Dichanthelium aciculare, commonly known as needleleaf witchgrass, is a perennial graminoid in the family Poaceae found throughout the Americas.

== Description ==
Dichanthelium aciculare is a perennial grass forming distinct basal rosettes, with occasional branching from nodes above the base. Both basal and stem (cauline) leaves are produced during spring and fall. Culms are 15–60 cm tall, with bearded nodes and long-pilose internodes. Leaf blades reach up to 8 cm in length; lower blades are 1–6 mm wide, while the uppermost are less than 2 mm wide, and may be glabrous or pilose on both surfaces, with glabrous margins and often long cilia at the base.
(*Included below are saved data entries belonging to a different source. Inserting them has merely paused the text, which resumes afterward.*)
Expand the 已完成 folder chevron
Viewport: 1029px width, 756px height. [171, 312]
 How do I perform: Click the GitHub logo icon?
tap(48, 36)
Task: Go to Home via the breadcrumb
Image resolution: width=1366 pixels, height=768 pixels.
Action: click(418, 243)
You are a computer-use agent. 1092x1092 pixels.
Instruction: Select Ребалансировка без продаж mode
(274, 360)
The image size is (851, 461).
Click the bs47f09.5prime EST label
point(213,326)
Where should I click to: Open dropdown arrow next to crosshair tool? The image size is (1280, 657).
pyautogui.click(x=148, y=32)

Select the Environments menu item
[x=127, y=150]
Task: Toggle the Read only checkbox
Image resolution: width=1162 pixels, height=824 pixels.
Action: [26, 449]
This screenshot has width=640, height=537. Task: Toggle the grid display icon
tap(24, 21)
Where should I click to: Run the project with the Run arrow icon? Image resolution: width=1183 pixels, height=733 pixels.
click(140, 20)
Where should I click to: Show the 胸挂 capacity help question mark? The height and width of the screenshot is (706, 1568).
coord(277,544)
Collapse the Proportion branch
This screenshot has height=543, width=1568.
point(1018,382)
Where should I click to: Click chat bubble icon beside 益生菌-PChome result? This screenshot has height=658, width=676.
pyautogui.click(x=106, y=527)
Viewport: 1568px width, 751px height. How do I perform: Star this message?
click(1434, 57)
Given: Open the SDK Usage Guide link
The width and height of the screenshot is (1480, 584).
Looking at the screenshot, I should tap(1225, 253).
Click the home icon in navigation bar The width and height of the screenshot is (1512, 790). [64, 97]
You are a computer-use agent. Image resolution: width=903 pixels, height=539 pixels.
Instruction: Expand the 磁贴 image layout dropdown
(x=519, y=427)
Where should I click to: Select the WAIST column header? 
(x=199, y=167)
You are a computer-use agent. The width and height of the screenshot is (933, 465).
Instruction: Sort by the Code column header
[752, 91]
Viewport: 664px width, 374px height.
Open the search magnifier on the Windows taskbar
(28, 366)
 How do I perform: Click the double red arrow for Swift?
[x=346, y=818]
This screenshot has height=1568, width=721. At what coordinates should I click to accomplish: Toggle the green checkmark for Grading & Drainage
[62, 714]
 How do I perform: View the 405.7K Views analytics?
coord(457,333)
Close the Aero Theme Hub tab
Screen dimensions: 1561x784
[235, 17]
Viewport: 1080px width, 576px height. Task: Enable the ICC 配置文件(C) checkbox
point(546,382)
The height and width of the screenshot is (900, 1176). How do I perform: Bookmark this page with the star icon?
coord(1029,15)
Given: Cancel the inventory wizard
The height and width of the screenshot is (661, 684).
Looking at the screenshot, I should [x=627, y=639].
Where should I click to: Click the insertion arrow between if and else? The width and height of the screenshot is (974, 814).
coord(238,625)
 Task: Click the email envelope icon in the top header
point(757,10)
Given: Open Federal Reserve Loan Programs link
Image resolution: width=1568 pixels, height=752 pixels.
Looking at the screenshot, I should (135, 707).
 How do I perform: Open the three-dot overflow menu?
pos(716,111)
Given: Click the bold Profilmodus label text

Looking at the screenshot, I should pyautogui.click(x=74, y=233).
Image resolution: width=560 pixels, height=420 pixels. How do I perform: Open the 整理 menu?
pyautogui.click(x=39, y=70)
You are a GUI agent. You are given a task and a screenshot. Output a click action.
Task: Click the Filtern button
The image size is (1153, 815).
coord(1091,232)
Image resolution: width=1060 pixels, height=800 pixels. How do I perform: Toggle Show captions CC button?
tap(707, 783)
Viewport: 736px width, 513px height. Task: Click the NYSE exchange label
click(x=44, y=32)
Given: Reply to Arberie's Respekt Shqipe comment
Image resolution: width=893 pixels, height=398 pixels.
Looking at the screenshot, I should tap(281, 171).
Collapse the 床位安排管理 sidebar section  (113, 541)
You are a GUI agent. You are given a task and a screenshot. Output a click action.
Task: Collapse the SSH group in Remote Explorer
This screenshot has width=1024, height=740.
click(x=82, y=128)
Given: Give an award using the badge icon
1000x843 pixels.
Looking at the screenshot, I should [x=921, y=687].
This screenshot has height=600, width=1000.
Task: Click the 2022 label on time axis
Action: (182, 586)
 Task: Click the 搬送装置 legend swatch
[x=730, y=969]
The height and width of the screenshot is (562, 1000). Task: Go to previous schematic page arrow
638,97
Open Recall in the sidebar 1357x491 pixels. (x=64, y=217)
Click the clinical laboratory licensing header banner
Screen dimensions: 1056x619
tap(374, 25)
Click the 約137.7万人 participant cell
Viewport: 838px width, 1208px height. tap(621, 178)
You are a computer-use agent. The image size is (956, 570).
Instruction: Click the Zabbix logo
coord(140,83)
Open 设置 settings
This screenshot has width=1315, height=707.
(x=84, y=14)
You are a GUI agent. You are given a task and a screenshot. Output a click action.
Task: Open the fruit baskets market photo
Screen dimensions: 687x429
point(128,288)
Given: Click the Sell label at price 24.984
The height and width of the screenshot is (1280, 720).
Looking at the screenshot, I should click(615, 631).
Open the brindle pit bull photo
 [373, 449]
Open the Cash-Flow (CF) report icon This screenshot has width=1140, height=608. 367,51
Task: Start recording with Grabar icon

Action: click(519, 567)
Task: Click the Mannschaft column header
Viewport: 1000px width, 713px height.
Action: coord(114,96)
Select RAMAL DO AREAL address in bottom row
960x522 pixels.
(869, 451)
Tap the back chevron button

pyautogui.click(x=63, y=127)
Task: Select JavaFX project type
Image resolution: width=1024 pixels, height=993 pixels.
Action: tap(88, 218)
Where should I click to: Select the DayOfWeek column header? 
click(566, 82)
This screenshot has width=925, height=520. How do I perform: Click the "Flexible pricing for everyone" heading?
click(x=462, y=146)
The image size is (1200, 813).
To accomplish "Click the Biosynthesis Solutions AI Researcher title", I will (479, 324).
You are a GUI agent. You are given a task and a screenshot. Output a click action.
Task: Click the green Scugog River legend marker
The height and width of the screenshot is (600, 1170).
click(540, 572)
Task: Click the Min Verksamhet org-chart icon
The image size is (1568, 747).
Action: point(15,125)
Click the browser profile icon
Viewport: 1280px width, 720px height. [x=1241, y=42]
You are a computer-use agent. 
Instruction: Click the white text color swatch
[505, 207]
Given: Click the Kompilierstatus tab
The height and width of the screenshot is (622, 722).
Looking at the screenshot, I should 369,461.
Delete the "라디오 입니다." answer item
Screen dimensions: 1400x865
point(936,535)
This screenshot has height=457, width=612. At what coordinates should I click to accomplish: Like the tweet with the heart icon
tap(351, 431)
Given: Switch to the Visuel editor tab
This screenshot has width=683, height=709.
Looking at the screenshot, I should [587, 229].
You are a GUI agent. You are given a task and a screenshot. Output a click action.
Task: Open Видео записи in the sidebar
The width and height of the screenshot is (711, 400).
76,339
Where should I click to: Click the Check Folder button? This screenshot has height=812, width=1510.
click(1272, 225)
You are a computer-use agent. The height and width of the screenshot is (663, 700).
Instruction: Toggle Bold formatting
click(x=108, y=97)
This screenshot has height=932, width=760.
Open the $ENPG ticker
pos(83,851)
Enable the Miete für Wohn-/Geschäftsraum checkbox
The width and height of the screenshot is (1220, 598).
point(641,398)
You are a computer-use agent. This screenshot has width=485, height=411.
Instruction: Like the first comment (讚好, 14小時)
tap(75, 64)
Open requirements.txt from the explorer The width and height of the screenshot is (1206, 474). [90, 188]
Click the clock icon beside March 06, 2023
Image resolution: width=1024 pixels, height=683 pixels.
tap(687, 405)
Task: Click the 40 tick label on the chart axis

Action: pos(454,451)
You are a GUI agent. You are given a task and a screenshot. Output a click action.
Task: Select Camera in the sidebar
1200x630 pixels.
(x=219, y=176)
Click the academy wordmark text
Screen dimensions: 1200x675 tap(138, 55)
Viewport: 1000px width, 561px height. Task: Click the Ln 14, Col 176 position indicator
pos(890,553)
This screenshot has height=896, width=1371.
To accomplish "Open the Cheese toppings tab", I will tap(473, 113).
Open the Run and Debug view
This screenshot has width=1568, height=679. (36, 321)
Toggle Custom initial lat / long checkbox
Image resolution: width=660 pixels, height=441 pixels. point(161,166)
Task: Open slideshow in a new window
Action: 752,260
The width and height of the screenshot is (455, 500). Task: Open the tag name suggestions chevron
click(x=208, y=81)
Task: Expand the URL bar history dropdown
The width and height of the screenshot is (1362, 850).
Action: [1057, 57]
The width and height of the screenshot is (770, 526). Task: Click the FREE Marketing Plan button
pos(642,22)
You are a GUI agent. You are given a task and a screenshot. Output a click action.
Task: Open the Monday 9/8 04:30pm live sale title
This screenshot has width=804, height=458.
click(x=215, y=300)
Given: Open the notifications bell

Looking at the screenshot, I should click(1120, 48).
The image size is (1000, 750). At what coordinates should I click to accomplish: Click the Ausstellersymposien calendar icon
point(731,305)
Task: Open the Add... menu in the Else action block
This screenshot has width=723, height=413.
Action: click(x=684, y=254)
Sheaths are pilose or puberulent; ligules are ciliate and 1–3 mm long. In the fall, blades become narrow and involute (0.5–2 mm wide), and may be glabrous to sparsely pilose. Panicles are exserted, 2–7 cm long and 1–5 cm wide, with a glabrous or puberulent rachis and spreading-ascending branches that are scaberulous and occasionally pilose at the base. Spikelets are obovoid, 1.5–2 mm long, borne on scaberulous pedicels. The first glume is glabrous, scarious, acute, and 0.6–0.8 mm long. The second glume and sterile lemma are pubescent or puberulent, obtuse, and 1.6–2 mm long. The fertile lemma and palea are 1.5–1.8 mm long, nerveless or faintly nerved, yellowish to brownish at maturity, lustrous, and acute or obtuse. Grains are broadly ellipsoid to subglobose, yellowish or purplish, and about 1 mm long.

== Distribution and habitat ==
In the United States, D. aciculare is found from New Jersey south to northern Florida, west to Texas, Oklahoma, and Mexico. It is also found in the West Indies and northern South America. It grows in sandy woods and fields.